Eva Tanguay was the highest-paid and billed as the most outrageous star of vaudeville’s golden age. Born in Marbleton, Canada, her family relocated to Holyoke, Massachusetts when she was just a toddler. She got her big break, so to speak when she starred in a touring theater production of Little Lord Fauntleroy at age 11 and became a household name around the turn of the twentieth century when she played Gabrielle Du Chalus in My Lady at the Victoria Theatre in New York and next as Phrosia in the production, The Chaperons.
Audiences had never seen anything like her before—her performances were described as ribald, ebullient, outlandish, and flamboyant—earning her the attention of newspapers the world over. She was once arrested on stage for breaking the “Sunday Law” by “dancing indecently” on stage. Not to mention, her personal affairs, like her unsuccessful marriage to her dancing partner and fellow vaudeville trouper, John W. “Johnny” Ford, in 1913 kept her name in the papers.

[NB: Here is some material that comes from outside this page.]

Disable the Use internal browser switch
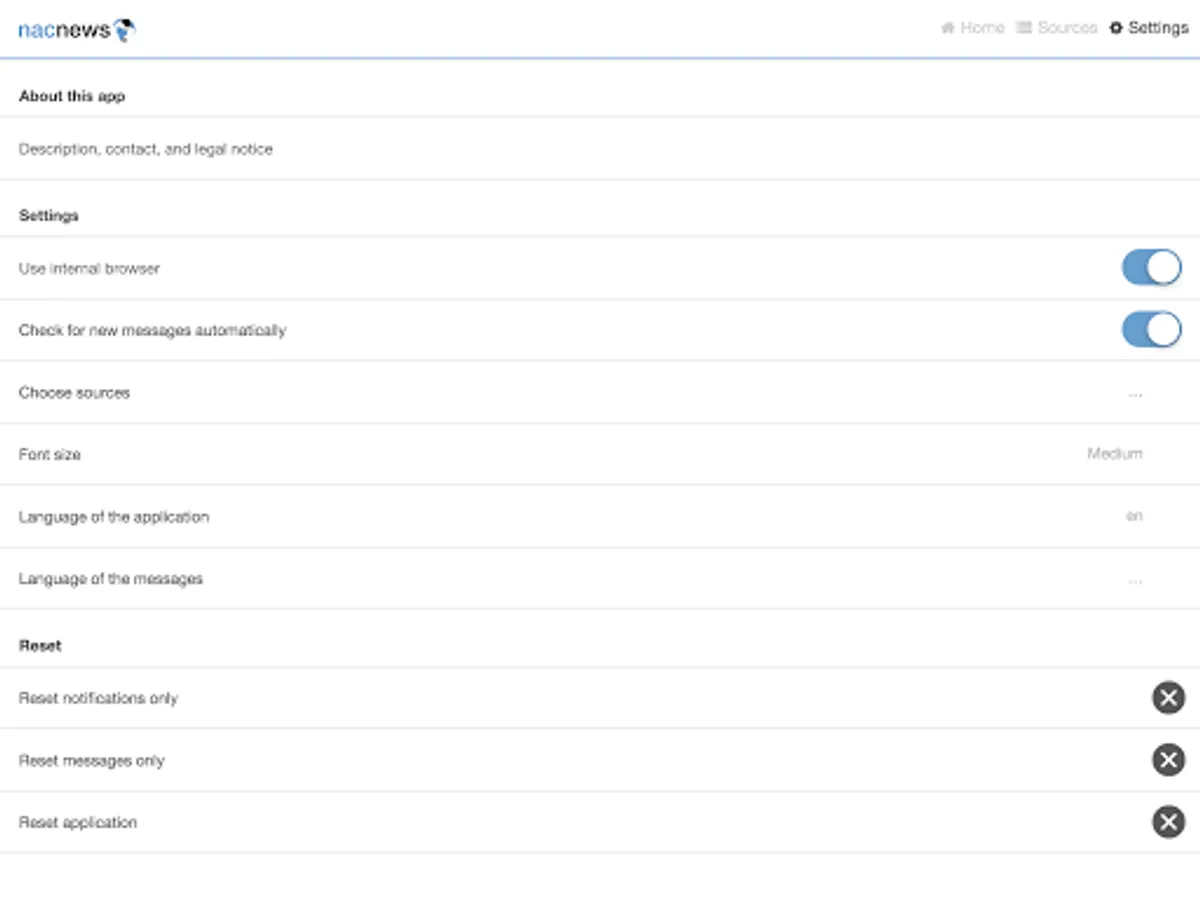click(x=1151, y=268)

With her “take me as I am” attitude, Eva was never one to take herself seriously, and she set herself apart from other touring performers at the time with her bodacious, striking appearance (wild, red curly hair) and imaginative costumes as elaborate as her personality (her $40 dress was made from—you guessed it—400 Lincoln pennies!). Eva knew that she wasn’t in the ranks of being the best vaudevillian dancer or singer—yet her audience loved her all the same. Her mood would change on a dime—keeping audiences glued to their seats to see what outlandish thing she would do next. Her songs were certainly eyebrow-raising with risqué titles like: “It’s All Been Done Before But Not the Way I Do It” and “I Want Someone to Go Wild With Me.”

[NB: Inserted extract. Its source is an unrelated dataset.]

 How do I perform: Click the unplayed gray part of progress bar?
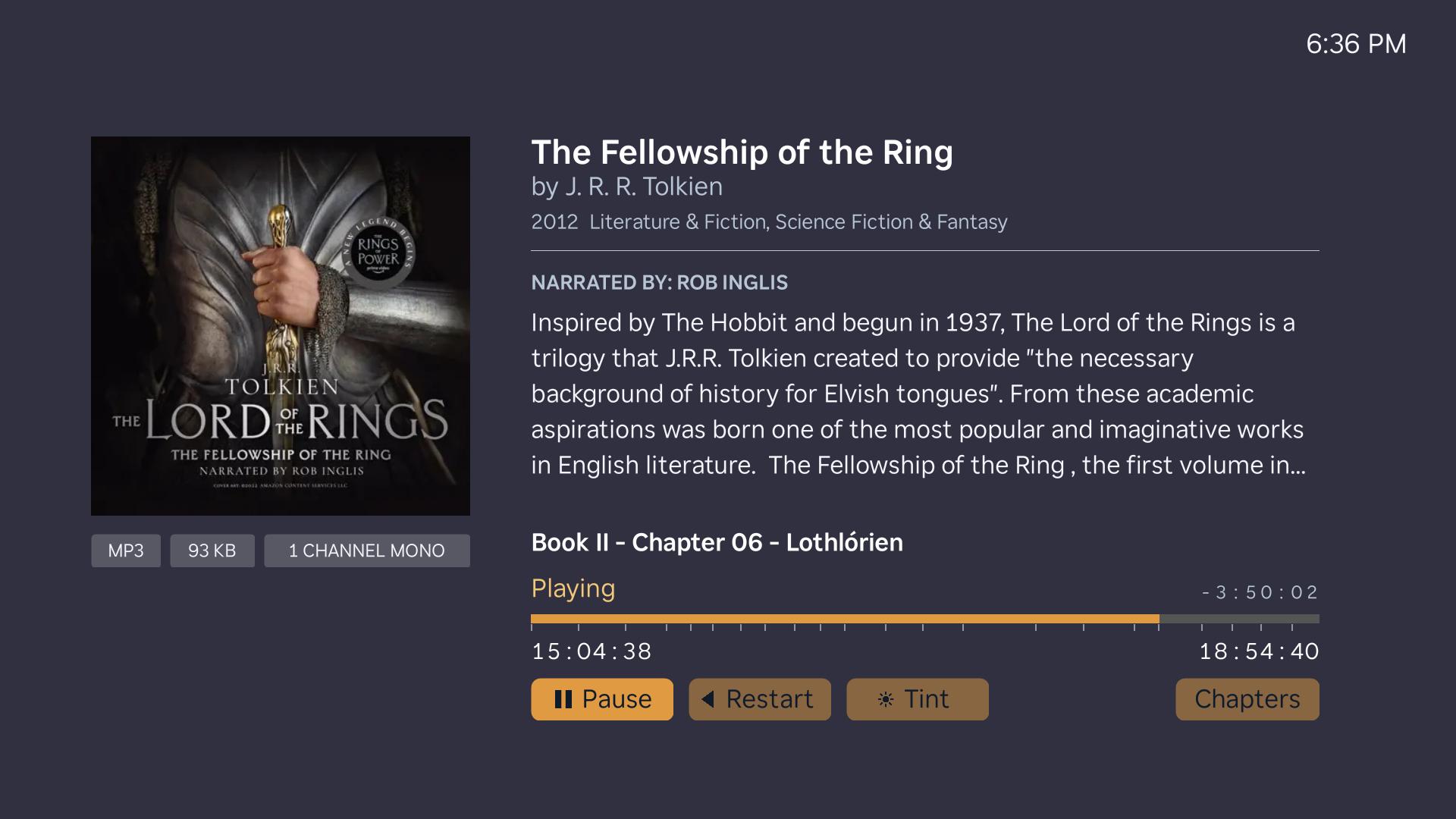click(x=1239, y=619)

In 1904, she starred in the play, The Blond in Black, as the lead character, Carlotta Dashington. A testament to her true “take me as I am” attitude, she penned the song, “I Don’t Care.” It is arguably her best hit and earned her the nickname, the “I Don’t Care Girl.” Soon she segued into vaudeville, where she headlined F. Ziegfeld, Jr.’s Revue on the Follies of 1909 at the famous Palace in New York, a well-known vaudeville theater, taking home by some accounts up to $3, 500 a week—an unheard-of salary for a female performer of the time.
It was her vision loss that prevented her from performing later in her life and Eva, unfortunately, spent the last 10 years of her life bedridden with very few visitors, preferring to be remembered for her stage performance. When she died from a heart attack at the age of 68, her standing-room-only funeral was well-attended by the Hollywood elite.